**Stated task**: Copy out the records below word for word, leaving out the pictures.

** START OF Material provided **

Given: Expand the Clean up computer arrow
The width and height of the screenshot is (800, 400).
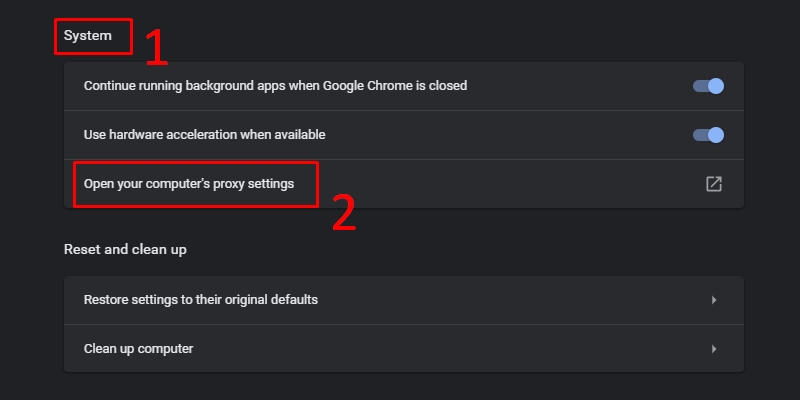Looking at the screenshot, I should coord(714,349).
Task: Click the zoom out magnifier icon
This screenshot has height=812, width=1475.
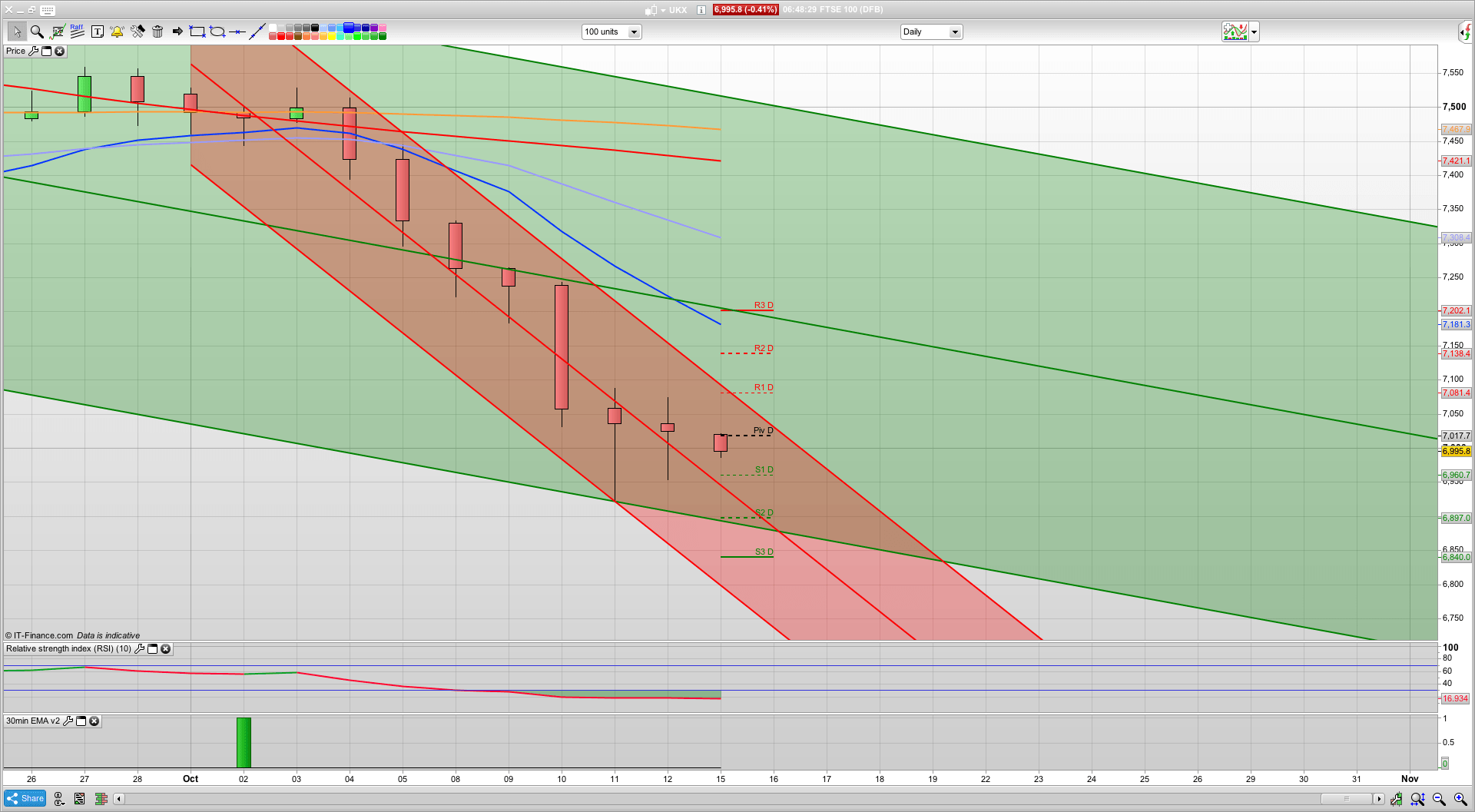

** END OF Material provided **

**Answer**:
Given: Expand the Clean up computer arrow
The width and height of the screenshot is (800, 400).
Looking at the screenshot, I should coord(714,349).
Task: Click the zoom out magnifier icon
This screenshot has height=812, width=1475.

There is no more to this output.